▶ [Problem] Every line containing the string "beside" is to be copied from the records.

▶ [Provided records]
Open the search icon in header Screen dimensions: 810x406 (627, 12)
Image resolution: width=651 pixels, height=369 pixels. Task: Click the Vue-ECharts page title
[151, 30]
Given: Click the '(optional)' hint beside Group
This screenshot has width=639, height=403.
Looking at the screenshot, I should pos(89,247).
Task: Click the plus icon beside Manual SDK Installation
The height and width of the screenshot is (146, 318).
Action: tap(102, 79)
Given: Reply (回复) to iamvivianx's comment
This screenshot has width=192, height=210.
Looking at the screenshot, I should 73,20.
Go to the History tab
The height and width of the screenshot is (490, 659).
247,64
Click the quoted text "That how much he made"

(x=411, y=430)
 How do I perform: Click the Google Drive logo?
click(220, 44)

==

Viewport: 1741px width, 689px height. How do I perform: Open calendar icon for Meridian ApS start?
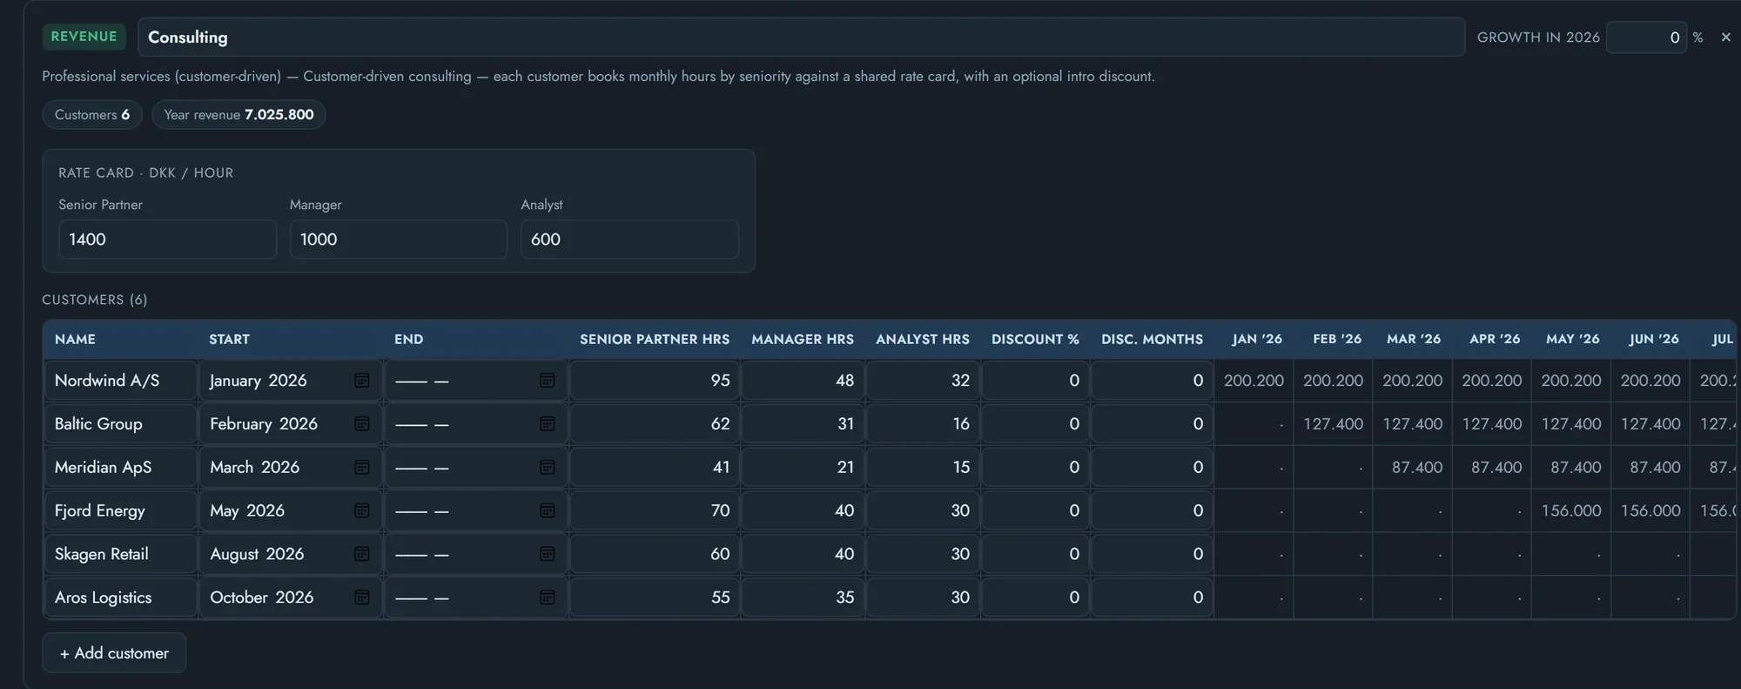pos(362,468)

...

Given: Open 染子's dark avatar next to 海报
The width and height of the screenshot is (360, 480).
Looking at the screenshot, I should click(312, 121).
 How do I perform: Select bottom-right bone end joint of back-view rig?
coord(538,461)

▶ [Solution to the problem]
Given: Click the '(optional)' hint beside Group
Task: Click the plus icon beside Manual SDK Installation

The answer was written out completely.